[Dataset records]:
******************************

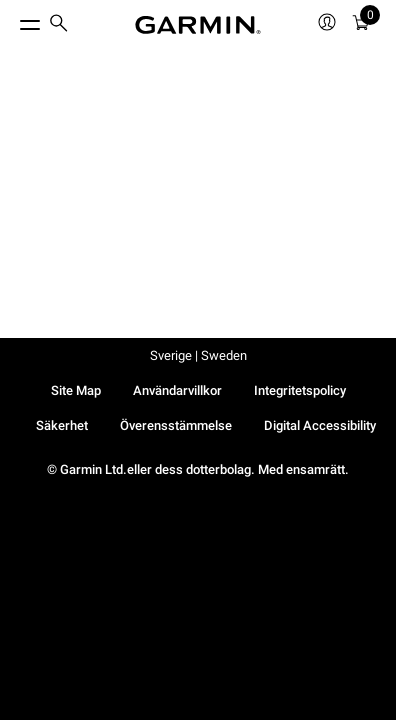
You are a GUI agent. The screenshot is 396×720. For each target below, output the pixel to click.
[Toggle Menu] (12, 20)
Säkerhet (62, 425)
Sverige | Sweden (198, 355)
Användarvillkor (177, 390)
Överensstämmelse (176, 425)
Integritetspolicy (300, 390)
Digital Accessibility (320, 425)
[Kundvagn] (361, 25)
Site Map (76, 390)
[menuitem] (59, 25)
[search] (59, 25)
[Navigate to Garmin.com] (198, 25)
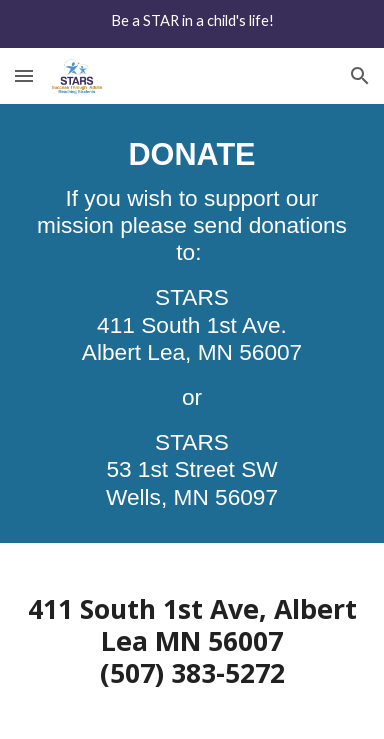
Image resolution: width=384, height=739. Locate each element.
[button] (24, 75)
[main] (192, 323)
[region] (192, 24)
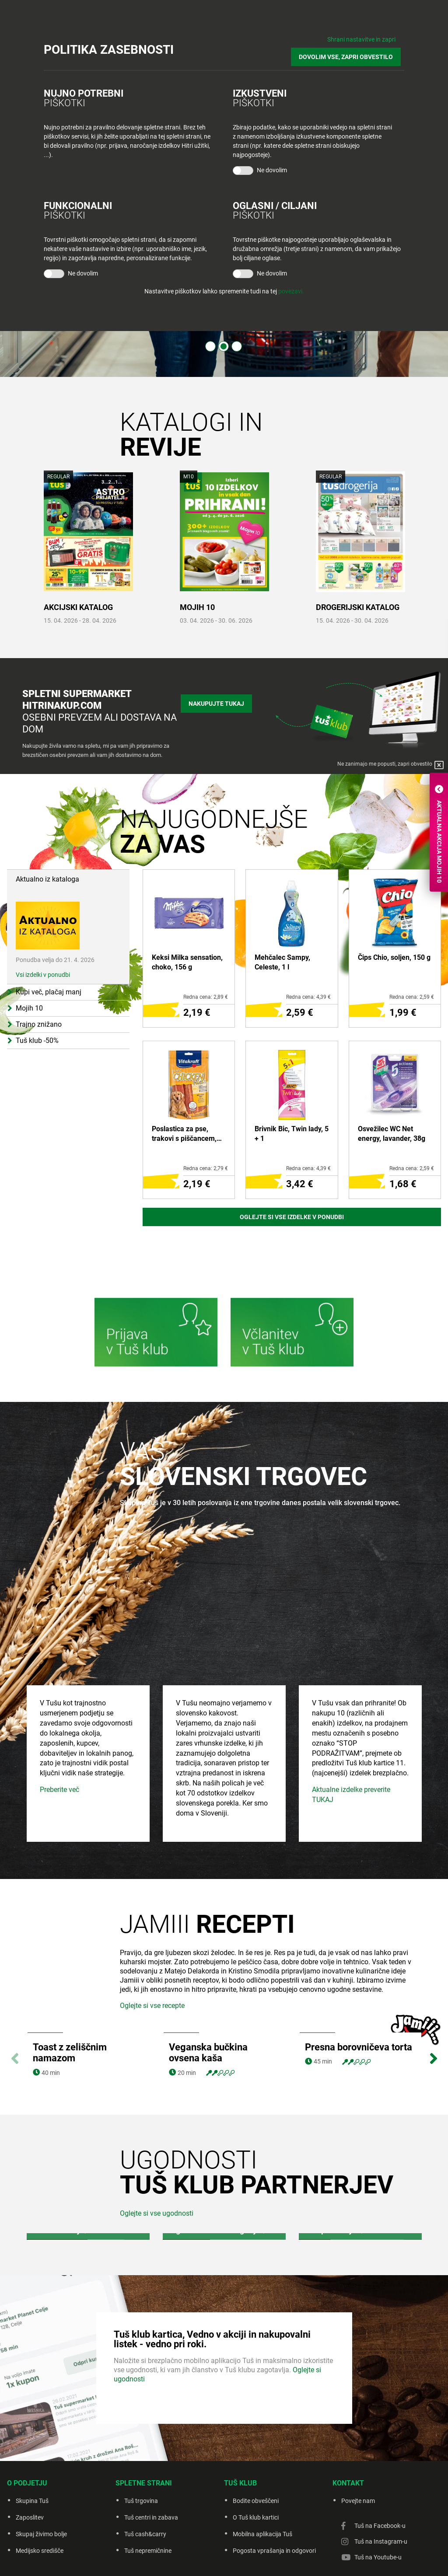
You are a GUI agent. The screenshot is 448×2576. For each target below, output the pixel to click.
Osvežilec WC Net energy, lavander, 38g (391, 1134)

******************************

[Task instructions]:
Copy every line of the rows above word for word, leaving out the pictures.

[Output below]:
You are a GUI agent. The screenshot is 396×720. For each target below, output the pixel to click.
[Toggle Menu] (12, 20)
Säkerhet (62, 425)
Sverige | Sweden (198, 355)
Användarvillkor (177, 390)
Överensstämmelse (176, 425)
Integritetspolicy (300, 390)
Digital Accessibility (320, 425)
[Kundvagn] (361, 25)
Site Map (76, 390)
[menuitem] (59, 25)
[search] (59, 25)
[Navigate to Garmin.com] (198, 25)
Image resolution: width=384, height=739. Locate each element.
[button] (24, 75)
[main] (192, 323)
[region] (192, 24)
You are a GUI agent. The screenshot is 448×2576. For each target below, output the pixel to click.
Osvežilec WC Net energy, lavander, 38g (391, 1134)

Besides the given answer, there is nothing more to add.